矢野 「ハピネスプラネット」では、毎朝、今日は何にチャレンジするか自分で決めて宣言することを行います。これは、1日を前向きに始めることが幸福度の向上につながるというデータに基づいています。また、心理学的に、人は一度にたくさんのことに注意を向けられません。ですから例えば、昨日100の経験をして、そのうち99がポジティブなことであったとしても、残り1がネガティブなことであれば、そちらに注意が向いて「昨日は最悪の1日だった」という、事実とは異なる認識になりがちです。そこでアプリでは、「実はこんなに良いことがあった」ということに気づけるようにしています。
片倉 グループでチャレンジを共有したり、お互いに応援できるところもアプリの良さですね。
矢野 ITを使った企業内コミュニケーションツールは、機能優先で味気ないものがほとんどだと思いますが、私はそこに少し人間的な要素を加えたかったのです。それが、一人ひとりの前向きな決意表明や、それを応援するグループのメッセージという形になりました。人は機械や歯車ではなく、一人ひとりが心を持って生きているという、基本的なことをあらためて正面から捉えて仕事の場に取り入れることは、企業として当たり前のことだと考えています。
片倉 素晴らしいお考えです。
矢野 EYにおけるウェルビーイングの取り組みは、どのように行われているのですか。
片倉 私どもでは、ウェルビーイングを「個人のPurposeと組織のPurposeとの結びつきが高いこと」、「個人の自己実現のために選択の機会があり、自己決定ができること」と捉え、プロフェッショナルとしてのキャリア構築や成長だけでなく、個々の価値観に合った柔軟な働き方への取り組みも進めています。
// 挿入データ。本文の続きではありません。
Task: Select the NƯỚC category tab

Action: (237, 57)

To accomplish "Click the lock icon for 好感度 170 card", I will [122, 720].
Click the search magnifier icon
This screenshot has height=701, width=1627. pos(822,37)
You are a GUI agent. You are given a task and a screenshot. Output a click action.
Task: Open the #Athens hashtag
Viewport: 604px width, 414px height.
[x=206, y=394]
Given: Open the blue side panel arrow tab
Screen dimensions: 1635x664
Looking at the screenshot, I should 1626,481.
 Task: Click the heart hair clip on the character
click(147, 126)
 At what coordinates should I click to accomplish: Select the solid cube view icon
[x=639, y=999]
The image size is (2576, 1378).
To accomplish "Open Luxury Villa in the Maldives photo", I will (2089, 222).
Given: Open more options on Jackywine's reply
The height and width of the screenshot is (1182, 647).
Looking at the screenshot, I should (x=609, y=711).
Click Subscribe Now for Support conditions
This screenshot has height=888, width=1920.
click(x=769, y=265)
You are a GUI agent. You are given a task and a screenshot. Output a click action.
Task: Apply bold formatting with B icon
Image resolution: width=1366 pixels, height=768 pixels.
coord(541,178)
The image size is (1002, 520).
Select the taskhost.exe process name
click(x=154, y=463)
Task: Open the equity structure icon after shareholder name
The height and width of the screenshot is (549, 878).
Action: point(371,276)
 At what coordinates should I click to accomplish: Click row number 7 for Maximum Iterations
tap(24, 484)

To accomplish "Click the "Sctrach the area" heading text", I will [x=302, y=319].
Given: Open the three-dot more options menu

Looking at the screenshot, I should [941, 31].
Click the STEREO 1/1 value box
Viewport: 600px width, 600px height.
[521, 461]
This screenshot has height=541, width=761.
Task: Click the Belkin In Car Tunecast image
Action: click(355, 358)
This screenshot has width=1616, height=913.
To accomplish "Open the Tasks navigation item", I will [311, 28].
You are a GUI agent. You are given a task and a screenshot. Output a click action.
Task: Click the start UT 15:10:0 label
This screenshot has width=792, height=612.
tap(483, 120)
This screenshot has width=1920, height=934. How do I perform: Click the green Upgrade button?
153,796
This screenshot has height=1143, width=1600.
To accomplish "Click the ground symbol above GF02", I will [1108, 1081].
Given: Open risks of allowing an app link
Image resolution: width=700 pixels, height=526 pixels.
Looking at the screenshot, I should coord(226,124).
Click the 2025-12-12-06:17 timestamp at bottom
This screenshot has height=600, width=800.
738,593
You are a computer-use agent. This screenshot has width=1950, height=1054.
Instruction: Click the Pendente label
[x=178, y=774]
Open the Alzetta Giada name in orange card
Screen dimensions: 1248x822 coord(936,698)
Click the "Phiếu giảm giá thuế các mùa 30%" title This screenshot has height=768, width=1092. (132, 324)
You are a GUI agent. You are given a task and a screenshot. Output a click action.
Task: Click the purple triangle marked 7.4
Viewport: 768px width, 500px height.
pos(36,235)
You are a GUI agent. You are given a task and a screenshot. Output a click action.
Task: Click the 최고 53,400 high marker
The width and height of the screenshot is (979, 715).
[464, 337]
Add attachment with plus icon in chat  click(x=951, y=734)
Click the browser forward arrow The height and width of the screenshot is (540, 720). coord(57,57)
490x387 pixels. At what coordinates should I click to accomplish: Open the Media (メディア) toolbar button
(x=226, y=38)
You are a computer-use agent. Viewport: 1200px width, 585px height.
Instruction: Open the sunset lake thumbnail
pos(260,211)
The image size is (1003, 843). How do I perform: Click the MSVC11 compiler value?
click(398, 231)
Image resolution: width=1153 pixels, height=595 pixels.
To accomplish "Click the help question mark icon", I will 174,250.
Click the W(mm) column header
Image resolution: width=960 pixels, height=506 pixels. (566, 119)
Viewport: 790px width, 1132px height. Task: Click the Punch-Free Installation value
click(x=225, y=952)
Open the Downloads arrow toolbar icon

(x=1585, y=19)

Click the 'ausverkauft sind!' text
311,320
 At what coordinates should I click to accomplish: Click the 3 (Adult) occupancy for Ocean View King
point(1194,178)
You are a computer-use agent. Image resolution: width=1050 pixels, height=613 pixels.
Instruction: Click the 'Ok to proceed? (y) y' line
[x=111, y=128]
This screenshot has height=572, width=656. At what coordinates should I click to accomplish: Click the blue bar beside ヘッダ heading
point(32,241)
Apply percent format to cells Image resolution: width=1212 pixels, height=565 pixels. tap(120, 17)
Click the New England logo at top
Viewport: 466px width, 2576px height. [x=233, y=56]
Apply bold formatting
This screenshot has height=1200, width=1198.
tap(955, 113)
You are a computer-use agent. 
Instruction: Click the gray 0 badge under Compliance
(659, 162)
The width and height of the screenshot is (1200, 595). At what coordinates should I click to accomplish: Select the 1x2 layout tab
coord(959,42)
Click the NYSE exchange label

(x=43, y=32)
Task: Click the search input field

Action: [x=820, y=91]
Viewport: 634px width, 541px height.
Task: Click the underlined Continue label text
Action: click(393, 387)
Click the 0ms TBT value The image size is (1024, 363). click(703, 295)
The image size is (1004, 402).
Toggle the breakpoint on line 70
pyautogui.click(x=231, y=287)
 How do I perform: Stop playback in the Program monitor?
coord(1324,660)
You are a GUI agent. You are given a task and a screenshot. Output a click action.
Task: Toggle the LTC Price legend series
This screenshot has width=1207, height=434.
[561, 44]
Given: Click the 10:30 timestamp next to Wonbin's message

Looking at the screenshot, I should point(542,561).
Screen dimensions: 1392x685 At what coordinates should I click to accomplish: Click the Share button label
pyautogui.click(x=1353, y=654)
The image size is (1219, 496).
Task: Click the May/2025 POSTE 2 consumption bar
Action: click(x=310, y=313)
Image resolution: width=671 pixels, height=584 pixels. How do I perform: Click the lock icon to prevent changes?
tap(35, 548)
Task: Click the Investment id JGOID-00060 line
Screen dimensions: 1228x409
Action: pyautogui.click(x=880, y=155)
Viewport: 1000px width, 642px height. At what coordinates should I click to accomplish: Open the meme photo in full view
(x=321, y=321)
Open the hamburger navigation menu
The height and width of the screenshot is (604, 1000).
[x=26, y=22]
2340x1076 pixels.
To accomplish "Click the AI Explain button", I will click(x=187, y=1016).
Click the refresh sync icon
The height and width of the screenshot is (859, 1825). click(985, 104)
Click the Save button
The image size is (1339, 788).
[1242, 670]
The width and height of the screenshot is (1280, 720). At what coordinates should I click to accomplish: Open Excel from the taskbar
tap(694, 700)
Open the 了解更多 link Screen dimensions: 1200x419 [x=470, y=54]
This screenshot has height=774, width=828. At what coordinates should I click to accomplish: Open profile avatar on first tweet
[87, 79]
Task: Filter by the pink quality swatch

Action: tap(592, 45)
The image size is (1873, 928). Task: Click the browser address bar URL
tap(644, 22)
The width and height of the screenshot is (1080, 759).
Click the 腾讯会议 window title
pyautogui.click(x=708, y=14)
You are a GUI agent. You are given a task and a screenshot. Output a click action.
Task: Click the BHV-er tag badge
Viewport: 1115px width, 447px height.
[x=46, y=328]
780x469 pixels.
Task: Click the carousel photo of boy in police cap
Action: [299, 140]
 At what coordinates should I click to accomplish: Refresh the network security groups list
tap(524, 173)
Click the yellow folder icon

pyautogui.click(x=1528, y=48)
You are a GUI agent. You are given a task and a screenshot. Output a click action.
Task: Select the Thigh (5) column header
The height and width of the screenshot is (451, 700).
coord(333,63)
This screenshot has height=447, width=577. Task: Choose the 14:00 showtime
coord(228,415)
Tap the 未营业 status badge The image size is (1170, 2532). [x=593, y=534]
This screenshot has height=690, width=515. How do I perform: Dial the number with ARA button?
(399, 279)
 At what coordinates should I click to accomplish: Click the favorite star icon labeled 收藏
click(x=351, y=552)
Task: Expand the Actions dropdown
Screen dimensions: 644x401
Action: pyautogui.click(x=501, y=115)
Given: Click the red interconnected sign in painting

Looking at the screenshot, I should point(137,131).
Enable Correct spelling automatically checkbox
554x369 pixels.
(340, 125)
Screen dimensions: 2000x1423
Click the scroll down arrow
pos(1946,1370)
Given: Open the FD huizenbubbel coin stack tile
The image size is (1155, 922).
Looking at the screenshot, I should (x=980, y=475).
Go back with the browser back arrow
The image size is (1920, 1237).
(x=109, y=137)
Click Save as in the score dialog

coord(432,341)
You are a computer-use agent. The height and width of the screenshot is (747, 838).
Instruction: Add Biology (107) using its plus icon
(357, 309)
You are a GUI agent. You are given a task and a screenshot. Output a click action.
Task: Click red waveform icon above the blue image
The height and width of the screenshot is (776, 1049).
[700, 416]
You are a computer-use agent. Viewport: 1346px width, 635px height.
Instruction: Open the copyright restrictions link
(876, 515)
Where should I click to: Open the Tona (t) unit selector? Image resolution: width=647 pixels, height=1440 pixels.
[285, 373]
まだ、幸福度の定量化までには至っていませんが、3カ月に1回、職員のエンゲージメントを測定する中でウェルビーイングの指標を取り入れています。また、監査・保証業務においては、これからどのように企業価値が測定されていくのか、そのためにどのような情報開示が必要なのかといったことについて、企業を評価する立場のステークホルダーともコミュニケーションしつつ、LTV(Long-term value:長期的価値)の創造に向けたフレームワークや指標の策定を始めています。現在議論が始まっている気候変動リスクのように、いずれウェルビーイングが世界的な取り組みになる時代が来ると考えています。その時に社会が期待する役割を果たせるよう、準備を進めてまいります。
矢野 時代は急速に変化しているので、ウェルビーイングが世界の課題になる日は、そう遠いことではないでしょうし、そうでなければいけないと思います。